« Mon rêve serait de retourner en Guyane pour travailler au Centre Spatial de Kourou » : à 20 ans, Clément Bonneau ne cache pas son ambition. Étudiant en troisième année à l’IPSA Toulouse, école d’ingénieurs spécialisée dans l’aéronautique et le spatial, il a grandi tout près de la base de lancement européenne. « Depuis petit, je vois les fusées décoller. C’est ce qui m’a donné envie de faire ce métier », confie-t-il aux Indiscrétions.
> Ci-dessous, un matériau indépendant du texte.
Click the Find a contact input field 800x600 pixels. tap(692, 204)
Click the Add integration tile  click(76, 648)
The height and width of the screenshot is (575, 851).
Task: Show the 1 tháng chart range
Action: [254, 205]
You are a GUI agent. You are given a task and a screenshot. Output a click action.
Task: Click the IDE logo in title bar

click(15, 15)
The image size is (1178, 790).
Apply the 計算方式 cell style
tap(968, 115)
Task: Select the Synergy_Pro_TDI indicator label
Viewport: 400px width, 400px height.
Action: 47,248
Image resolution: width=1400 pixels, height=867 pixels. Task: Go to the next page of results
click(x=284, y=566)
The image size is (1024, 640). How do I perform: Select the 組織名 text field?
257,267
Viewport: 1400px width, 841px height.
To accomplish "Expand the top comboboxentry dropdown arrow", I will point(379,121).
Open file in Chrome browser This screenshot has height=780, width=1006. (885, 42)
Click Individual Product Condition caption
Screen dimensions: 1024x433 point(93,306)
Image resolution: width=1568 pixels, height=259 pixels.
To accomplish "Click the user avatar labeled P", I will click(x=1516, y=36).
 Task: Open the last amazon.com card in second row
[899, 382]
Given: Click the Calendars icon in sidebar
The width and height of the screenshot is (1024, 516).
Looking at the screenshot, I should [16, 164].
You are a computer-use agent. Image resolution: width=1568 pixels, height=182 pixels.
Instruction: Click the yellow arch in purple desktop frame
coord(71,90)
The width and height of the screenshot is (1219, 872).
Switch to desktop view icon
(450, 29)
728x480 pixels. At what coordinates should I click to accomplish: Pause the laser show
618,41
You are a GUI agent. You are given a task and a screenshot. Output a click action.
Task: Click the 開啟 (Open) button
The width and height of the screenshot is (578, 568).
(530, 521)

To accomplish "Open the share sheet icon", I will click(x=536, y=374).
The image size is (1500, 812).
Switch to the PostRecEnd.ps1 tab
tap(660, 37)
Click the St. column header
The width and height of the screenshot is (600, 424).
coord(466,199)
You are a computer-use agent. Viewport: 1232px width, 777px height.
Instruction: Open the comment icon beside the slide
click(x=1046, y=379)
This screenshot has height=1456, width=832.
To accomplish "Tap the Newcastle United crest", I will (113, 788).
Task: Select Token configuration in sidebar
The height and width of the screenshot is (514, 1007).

Début octobre, il participe à son premier hackathon : le NASA International Space Apps Challenge, organisé pour la première fois à Toulouse par l’IPSA. Durant 48 heures, il rejoint l’équipe Big Shot avec cinq autres étudiants, Raphaël Dadoun, Moïse Falek, Hugo Bosio, Aaron Osenda et Mathieu Galinier. Leur défi, baptisé Meteor Madness, consistait à imaginer une solution autour de la détection et de la gestion des impacts de météorites.
« On a choisi ce sujet parce qu’il correspondait à nos compétences, explique-t-il. Les autres défis reposaient surtout sur l’intelligence artificielle, et on n’avait pas le niveau requis. » L’équipe conçoit alors un site web combinant une simulation 3D d’impact météoritique et un jeu interactif où l’utilisateur pilote une fusée chargée de dévier l’astéroïde. « Le but, c’était de vulgariser, de rendre compréhensible pour tout le monde la logique des impacteurs cinétiques et l’importance d’anticiper », précise-t-il.
La partie technique s’avère exigeante. « Nous, on est plus orientés aéronautique, donc pas forcément à l’aise avec le développement web. Mais on a appris vite grâce à deux coéquipiers venus de l’informatique. » Fatigue, bugs, nuits courtes… rien n’empêche l’équipe d’aller au bout. Leur projet remporte finalement le hackathon local de Toulouse. « On ne s’y attendait pas du tout. On voulait juste découvrir, et on a gagné ! », partage-t-il.
Clément garde de cette expérience une leçon de méthode autant qu’un souvenir d’équipe. « En 48 heures, j’ai compris la force de l’intelligence collective. On a dû collaborer efficacement sous pression, trouver des compromis, improviser. » L’équipe envisage de poursuivre le développement du projet à l’école, « peut-être même de le rendre public un jour ».
À terme, Clément Bonneau veut rejoindre le secteur spatial. « L’aéronautique, c’est ma passion depuis toujours. Si je peux, j’irai travailler à Kourou », souffle-t-il.